Kat loved to play. She remembers a childhood full of fun times. She often played in the old wooden tree house her dad built with her sister, Allison. They’d spend hours there playing, singing, dancing, and laughing. She also discovered a talent for roller-skating, and would invite neighbors to her “shows” for only ten cents. As she rolled into aerials and cartwheels the audience cheered. From that point on, Kat worked hard to gain the applause and praise of those around her.

Her family never missed church on Sunday. Mom would make sure everyone was dressed perfectly, and then dad would pile all the girls—Karen, Ann, Allison, and Kat—into the family station wagon. Kat hated church, mostly because it was boring, but also because her school was part of the church-it was like she could never escape. But church is the place Kat remembers the importance of good behavior. When the girls misbehaved they were spanked. However, when they were well behaved, they were rewarded with a piece of candy from the local 7-11 store. The girls loved candy, so they were usually on their best behavior.

When Kat was nine, the family went to New York City and saw the Broadway musical, “Little Orphan Annie.” It inspired Kat like nothing else, and it became her goal to sound just like Annie. It was the birth of a big dream for Kat.

Soon, Kat was singing all the time. Her parents enrolled her in private singing lessons for ten years, and she began to sing professionally during that time. Whenever her parents had guests over to the house, Kat was the entertainment. She performed everywhere she could-musicals, churches, and even her tree house (so all the neighbors could hear!). She looked for any opportunity to perform for an audience, and when people clapped and cheered for her she felt like she was special, like she was loved and valued by people and worth something. It was during these experiences that Kat started to determine how loved she was by how well she performed—in every area of her life.

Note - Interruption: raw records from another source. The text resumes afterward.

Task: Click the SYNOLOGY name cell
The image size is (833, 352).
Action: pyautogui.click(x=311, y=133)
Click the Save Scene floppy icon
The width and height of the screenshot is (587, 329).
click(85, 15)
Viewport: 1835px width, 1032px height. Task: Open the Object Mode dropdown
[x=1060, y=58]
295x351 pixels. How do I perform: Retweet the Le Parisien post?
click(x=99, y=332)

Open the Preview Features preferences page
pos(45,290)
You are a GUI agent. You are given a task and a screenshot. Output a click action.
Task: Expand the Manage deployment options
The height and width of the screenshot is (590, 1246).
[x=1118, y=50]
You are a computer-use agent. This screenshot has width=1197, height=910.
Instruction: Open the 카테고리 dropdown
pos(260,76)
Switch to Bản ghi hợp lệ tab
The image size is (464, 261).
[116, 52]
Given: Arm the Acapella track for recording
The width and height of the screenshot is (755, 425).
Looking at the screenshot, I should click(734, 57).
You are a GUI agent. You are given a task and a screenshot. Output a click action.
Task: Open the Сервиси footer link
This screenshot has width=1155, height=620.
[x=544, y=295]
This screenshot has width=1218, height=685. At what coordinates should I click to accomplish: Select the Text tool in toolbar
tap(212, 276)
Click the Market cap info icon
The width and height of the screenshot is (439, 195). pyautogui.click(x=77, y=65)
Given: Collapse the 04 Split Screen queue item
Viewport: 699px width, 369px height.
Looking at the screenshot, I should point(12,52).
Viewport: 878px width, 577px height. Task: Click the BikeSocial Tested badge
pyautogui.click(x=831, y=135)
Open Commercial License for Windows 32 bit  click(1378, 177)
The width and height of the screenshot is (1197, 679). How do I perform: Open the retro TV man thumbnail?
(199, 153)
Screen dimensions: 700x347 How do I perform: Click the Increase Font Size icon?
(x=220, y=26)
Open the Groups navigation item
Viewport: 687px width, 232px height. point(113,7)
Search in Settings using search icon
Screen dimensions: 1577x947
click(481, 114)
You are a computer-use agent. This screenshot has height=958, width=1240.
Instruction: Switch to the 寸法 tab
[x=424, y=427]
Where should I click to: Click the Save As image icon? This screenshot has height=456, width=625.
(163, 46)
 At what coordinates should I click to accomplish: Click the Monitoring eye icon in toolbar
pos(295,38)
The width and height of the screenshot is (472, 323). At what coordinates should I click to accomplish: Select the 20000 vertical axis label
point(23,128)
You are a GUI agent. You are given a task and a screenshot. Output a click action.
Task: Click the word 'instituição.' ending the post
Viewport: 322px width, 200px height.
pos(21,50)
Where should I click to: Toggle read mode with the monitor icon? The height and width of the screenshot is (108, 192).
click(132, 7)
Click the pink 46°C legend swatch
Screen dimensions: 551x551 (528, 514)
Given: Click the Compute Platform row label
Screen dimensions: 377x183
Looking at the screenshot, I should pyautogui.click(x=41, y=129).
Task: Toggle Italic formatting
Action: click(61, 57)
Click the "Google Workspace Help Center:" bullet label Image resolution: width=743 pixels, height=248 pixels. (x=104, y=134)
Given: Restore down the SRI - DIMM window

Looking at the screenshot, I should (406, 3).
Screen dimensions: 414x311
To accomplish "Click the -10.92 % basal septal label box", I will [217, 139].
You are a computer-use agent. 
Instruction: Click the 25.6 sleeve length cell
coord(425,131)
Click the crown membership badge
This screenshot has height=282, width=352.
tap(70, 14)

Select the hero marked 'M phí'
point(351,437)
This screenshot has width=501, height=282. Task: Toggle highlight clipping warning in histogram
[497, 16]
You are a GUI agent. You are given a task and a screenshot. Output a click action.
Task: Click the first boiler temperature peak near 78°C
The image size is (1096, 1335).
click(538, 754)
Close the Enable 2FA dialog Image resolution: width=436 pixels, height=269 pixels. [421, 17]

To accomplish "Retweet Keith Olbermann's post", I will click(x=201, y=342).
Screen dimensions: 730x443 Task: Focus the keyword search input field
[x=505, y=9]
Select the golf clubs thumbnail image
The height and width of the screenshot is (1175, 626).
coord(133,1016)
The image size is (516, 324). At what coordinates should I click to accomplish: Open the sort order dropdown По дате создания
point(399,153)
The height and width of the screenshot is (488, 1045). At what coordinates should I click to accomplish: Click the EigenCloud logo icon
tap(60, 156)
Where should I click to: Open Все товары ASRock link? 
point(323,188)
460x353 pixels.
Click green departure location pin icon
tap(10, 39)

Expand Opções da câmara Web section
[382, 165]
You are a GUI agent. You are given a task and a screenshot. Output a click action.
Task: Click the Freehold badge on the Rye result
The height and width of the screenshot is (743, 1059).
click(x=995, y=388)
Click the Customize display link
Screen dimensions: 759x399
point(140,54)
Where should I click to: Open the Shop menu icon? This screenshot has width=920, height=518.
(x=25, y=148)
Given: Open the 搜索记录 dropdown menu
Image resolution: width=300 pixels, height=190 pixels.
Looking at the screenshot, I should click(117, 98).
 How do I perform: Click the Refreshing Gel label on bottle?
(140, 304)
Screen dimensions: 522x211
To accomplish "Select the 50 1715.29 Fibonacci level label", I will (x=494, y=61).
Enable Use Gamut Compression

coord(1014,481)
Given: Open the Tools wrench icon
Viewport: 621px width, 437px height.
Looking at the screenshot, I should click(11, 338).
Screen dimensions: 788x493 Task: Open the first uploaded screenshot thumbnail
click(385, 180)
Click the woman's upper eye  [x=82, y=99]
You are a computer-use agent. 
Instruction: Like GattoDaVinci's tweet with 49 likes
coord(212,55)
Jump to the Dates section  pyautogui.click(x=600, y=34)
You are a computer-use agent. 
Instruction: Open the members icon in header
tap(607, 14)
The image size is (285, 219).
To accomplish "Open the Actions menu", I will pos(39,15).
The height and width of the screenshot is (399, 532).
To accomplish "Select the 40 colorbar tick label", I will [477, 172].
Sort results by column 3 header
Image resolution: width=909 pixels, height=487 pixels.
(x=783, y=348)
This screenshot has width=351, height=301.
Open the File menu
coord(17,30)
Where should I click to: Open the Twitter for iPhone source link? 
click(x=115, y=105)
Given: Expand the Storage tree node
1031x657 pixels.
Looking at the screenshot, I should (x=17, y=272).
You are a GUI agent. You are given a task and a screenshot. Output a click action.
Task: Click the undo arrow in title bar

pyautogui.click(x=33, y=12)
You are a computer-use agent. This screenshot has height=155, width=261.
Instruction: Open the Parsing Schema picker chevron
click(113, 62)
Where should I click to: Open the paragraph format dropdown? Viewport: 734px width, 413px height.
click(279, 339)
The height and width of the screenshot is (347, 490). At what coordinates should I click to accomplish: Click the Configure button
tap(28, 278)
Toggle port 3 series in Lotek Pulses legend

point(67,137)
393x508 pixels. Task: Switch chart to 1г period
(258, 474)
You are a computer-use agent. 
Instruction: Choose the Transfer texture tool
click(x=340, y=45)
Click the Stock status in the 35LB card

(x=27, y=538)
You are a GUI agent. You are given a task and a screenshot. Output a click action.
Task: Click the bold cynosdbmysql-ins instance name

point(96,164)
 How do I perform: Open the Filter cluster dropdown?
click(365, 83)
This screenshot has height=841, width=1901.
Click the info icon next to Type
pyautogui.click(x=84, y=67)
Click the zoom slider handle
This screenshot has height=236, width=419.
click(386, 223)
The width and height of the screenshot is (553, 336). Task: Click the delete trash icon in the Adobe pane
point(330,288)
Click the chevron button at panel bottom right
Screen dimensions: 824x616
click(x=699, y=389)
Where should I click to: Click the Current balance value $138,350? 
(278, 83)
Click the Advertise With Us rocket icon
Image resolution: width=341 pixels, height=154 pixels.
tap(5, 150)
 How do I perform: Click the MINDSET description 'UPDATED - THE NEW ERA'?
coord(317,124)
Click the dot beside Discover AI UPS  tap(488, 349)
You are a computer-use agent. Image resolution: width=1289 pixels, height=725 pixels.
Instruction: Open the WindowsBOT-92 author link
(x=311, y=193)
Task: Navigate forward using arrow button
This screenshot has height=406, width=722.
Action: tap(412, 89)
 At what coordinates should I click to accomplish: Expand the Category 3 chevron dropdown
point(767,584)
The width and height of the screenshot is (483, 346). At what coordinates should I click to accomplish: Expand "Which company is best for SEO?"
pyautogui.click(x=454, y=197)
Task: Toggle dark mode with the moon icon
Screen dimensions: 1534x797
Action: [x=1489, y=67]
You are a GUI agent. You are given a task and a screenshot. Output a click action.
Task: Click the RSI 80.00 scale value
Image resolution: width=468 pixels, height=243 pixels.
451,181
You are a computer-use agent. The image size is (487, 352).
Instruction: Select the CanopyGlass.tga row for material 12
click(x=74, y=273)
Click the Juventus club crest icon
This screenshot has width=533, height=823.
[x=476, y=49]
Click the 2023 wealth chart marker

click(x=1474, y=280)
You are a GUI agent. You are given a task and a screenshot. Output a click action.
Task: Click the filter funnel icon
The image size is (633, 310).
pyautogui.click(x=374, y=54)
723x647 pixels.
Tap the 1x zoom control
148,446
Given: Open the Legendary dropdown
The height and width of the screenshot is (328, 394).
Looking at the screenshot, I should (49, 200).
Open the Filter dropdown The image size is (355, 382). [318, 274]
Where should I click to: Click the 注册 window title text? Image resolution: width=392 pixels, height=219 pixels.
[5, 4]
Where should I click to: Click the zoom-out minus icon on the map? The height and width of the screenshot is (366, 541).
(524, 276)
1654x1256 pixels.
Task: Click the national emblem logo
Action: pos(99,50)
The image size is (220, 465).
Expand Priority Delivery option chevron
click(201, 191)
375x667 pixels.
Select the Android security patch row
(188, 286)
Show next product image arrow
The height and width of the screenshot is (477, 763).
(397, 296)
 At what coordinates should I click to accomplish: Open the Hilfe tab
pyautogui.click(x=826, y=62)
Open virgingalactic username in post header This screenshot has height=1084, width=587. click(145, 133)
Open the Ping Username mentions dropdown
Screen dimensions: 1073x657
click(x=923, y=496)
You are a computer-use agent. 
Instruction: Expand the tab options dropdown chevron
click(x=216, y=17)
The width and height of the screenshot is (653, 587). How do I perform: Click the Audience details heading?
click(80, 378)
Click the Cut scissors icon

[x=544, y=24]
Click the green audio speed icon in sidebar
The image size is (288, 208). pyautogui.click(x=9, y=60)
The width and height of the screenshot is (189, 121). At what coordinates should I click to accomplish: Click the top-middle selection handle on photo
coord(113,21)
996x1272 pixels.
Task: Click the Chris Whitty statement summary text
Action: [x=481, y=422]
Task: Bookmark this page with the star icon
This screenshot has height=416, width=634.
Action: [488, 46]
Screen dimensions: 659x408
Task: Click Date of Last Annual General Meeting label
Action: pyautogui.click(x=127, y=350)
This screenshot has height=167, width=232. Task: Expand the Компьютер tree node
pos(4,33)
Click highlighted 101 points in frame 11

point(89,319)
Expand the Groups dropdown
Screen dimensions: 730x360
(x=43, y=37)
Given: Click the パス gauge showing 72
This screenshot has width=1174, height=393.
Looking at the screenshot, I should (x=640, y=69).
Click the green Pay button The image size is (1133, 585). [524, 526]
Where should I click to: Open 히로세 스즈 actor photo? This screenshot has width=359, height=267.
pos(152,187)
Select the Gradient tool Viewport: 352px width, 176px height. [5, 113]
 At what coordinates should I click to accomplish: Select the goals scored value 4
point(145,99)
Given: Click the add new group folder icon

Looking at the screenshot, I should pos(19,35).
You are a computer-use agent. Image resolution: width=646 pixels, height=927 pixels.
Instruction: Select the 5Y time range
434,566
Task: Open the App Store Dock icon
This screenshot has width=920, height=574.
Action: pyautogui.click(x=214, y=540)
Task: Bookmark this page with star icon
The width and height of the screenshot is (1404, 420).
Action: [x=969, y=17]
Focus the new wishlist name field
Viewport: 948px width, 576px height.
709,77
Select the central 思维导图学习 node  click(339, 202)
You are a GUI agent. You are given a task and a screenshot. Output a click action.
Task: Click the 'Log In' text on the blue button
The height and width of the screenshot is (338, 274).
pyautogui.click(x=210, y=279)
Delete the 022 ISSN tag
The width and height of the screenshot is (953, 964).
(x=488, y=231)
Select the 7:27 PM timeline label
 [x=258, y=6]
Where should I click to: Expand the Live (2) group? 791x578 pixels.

When Kat was thirteen she was a typical teenage girl—concerned about her body and consumed by boys. Shortly after her fourteenth birthday, it didn’t take long for her to find a boy she liked. She had just started attending a new youth group in a local church when she first locked eyes with Dave. That night he offered to drive her home and she accepted. When they got to her house, he asked her out to the movies and she accepted. But then she remembered that she was barely fourteen, and Dave was almost seventeen. Her parents had a rule about dating—not until you’re sixteen. But Kat was so thrilled to have the attention of a boy she liked that she decided to lie to her parents. She told them the whole youth group was going to the drive-in, and they believed her since she had never given them a reason not to trust her.

It was a balmy August night when they first went out, and from that moment they were hooked. They started seeing each other nearly every day, and Kat parents were thrilled that she was spending so much time with the “youth group.” Weeks went by and Kat began to feel things for Dave that she never felt before; she trusted him and believed she loved him.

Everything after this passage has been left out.